LA FILLE DE STALINE
La malédiction de Svetlana
par Beata de Robien
Sobre,
juste et dépouillée, jamais grandiloquente ou larmoyante, cette biographie fort
détaillée de Svetlana, la fille de Staline, s’appuie sur une masse de
documents, certains encore inédits, et touche par sa clairvoyance et son
absence de parti-pris. Pourtant, Beata de Robien est Polonaise et a souffert
des conséquences du stalinisme dans sa propre famille, ce qui fit l’objet d’un
autre livre émouvant, également paru chez Albin Michel, Fugue polonaise. Dans cette Malédiction
de Svetlana, certaines pages rendraient même Staline presque humain, en particulier
l’adoration qu’il voue à sa Svetlana enfant pour qui son papotchka est un presque Dieu. Dès qu’elle commencera à lui
échapper à l’adolescence, puis à l’âge adulte lorsqu’elle connaîtra l’affreuse
vérité sur la prétendue appendicite ayant causé la mort de sa mère, en réalité
un suicide causé par le despotisme de son mari, Staline l’aimera beaucoup
moins. De son enfance dorée de petite reine au Kremlin et dans les différentes
datchas de son père, toutes plus laides et plus luxueuses les unes que les
autres, Svetlana assiste d’abord sans rien y comprendre à la disparition de la
plupart des membres de sa famille maternelle, ses tantes et oncles bien-aimés,
ses cousins et cousines prétendument traîtres à la patrie, en réalité torturés,
emprisonnés, déportés ou tués. Ils en savaient beaucoup trop. Trop sur le
fonctionnement et la corruption du Politburo, trop sur la réalité des
déportations massives et injustifiées, trop sur la vraie nature de celui que
Svetlana prend un temps pour « le maître du monde ».

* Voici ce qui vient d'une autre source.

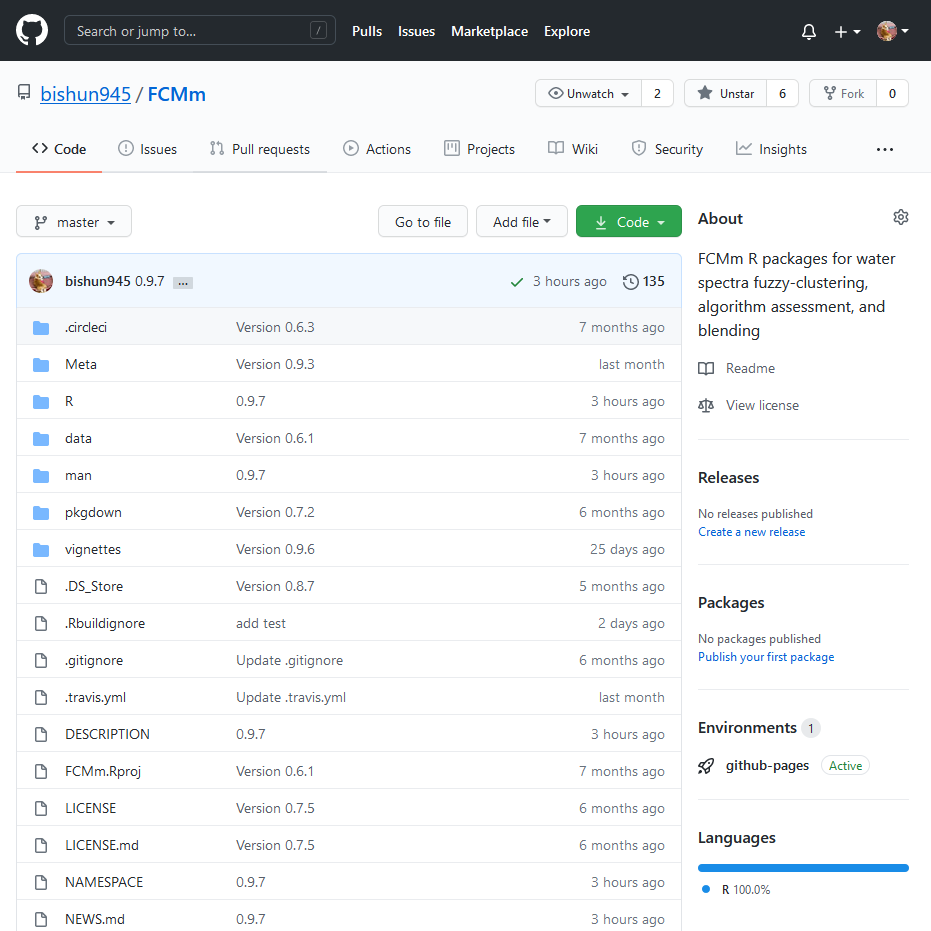This screenshot has width=931, height=931.
Task: Click the R language percentage bar
Action: pyautogui.click(x=802, y=867)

Une fois l’image paternelle dégradée, Svetlana se retrouve
bien seule et désemparée, au sein d’une famille décimée. Son demi-frère très
aimé est fait prisonnier durant la guerre et finira lui aussi par se suicider,
son autre frère, bombardé général de l’armée de l’air, n’est qu’un noceur
ivrogne. Son père est devenu lointain, bourru, agacé par cette jeune fille
qu’il ne reconnaît plus, même si elle lui ressemble étrangement, avec sa
chevelure flamboyante, qui ose le questionner, mette en doute sa politique de
terre brûlée. Et Svetlana, qui a désespérément besoin de se sentir aimée, se
lance dans l’amour, les amours, sans prudence, sans clairvoyance. Mariages,
divorces, naissances de deux enfants se succèdent. Ces enfants, Iosif et Katia,
elle les laissera derrière elle lorsque, séjournant en Inde pour y porter les
cendres de son grand amour, Brajesh Singh, un fils de rajah devenu communiste,
elle y demande l’asile politique de l’ambassade américaine. Arrivée médiatisée
à l’extrême aux States où elle est fêtée mais aussi instrumentalisée par le
gouvernement, publication de son bestseller Vingt
lettres à un ami où elle conte son enfance aux côtés d’un père à présent
unanimement considéré comme l’un des pires tyrans qui soit.
Incapable de gérer sa nouvelle fortune car elle n’a aucune
notion de l’argent, le Parti ayant toujours tout payé pour elle, Svetlana se ruine
vite et continue son errance, tant amoureuse que géographique. Même la
naissance de sa fille américaine, Olga, ne parvient pas à la stabiliser.
Toujours en fuite, elle cherche la paix dans un retour en Russie, atrocement
décevant, ses deux aînés lui reprochant son abandon, puis c’est de nouveau l’Amérique
où elle ne cesse de déménager, un séjour anglais, l’Amérique encore où elle
finira sa vie dans un dénuement pathétique, cherchant toujours à oublier
qu’elle fut la fille d’un grand criminel sans pouvoir se détacher de ses
souvenirs, la nostalgie de l’âme russe l’habitant toujours. La malédiction de Svetlana… Un beau
livre admirablement documenté, une vision poignante de la Russie sous la poigne
de « l’homme d’acier », le surnom de Staline.
La malédiction de Svetlana par Beata de Robien, Albin Michel, 550 p, 24E.
La malédiction de Svetlana par Beata de Robien, Albin Michel, 550 p, 24E.